(GIVEN TASK)
Count the lines in the records below that contain the string "This", with case counting, and give only the number.

(DATA PROVIDED)
= = = = = = =
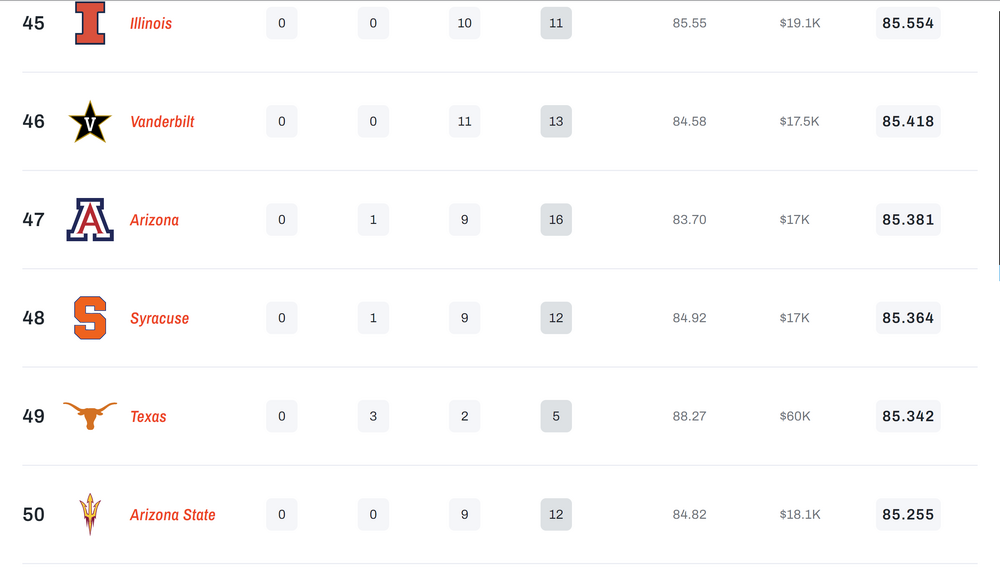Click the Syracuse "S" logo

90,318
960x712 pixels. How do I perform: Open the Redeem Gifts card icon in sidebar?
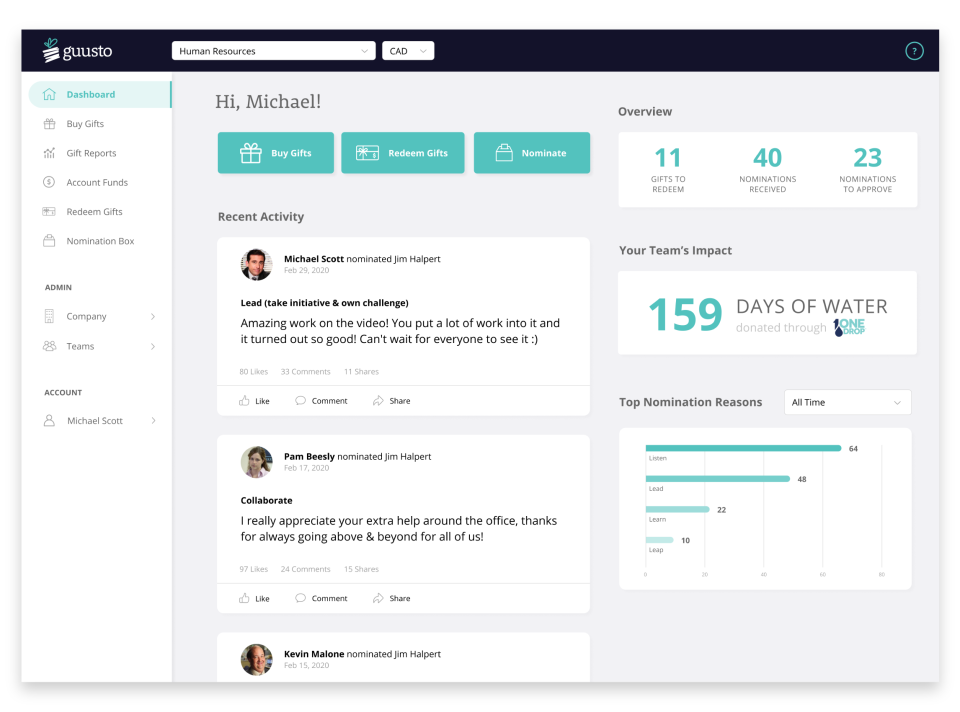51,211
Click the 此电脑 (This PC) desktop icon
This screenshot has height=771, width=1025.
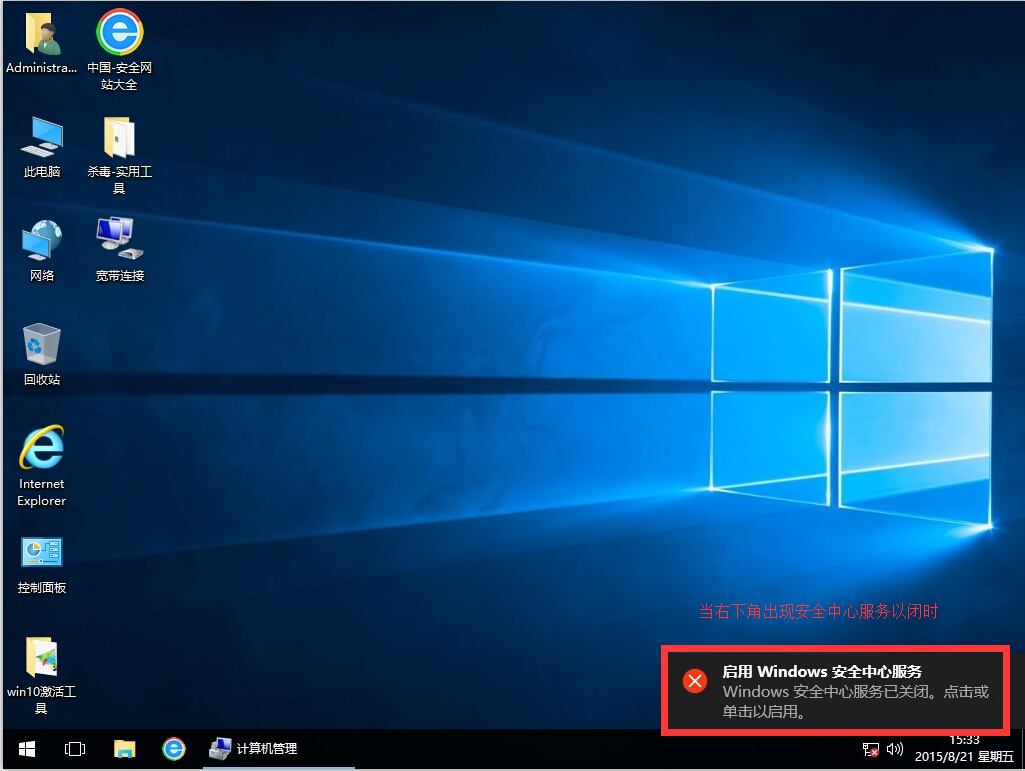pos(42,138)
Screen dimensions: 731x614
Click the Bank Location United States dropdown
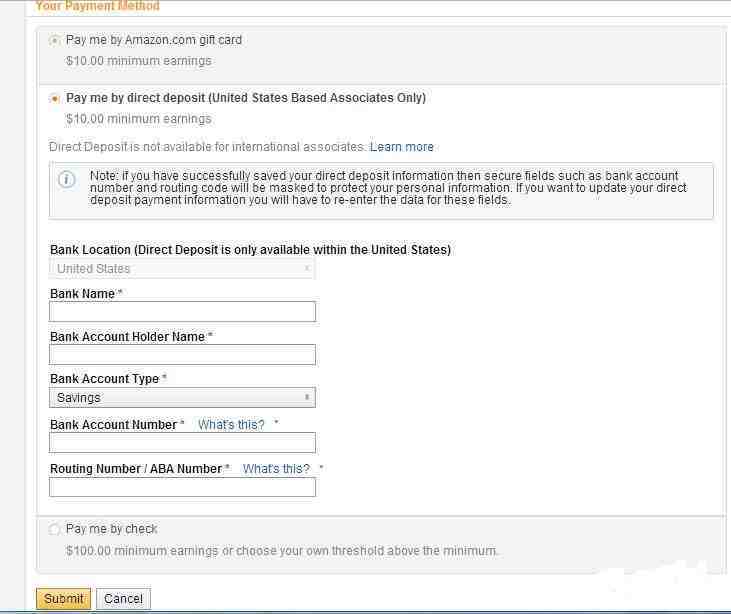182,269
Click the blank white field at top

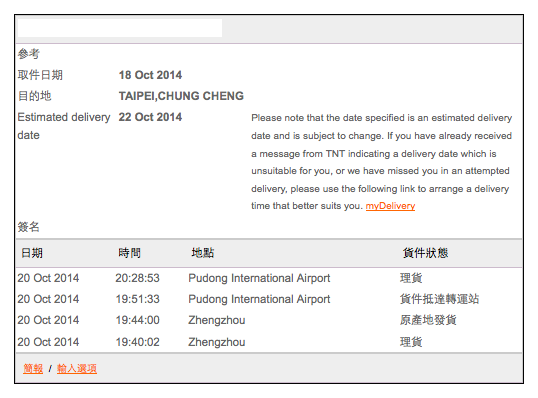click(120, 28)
= = = = = = =
(EXERCISE OUTPUT)
2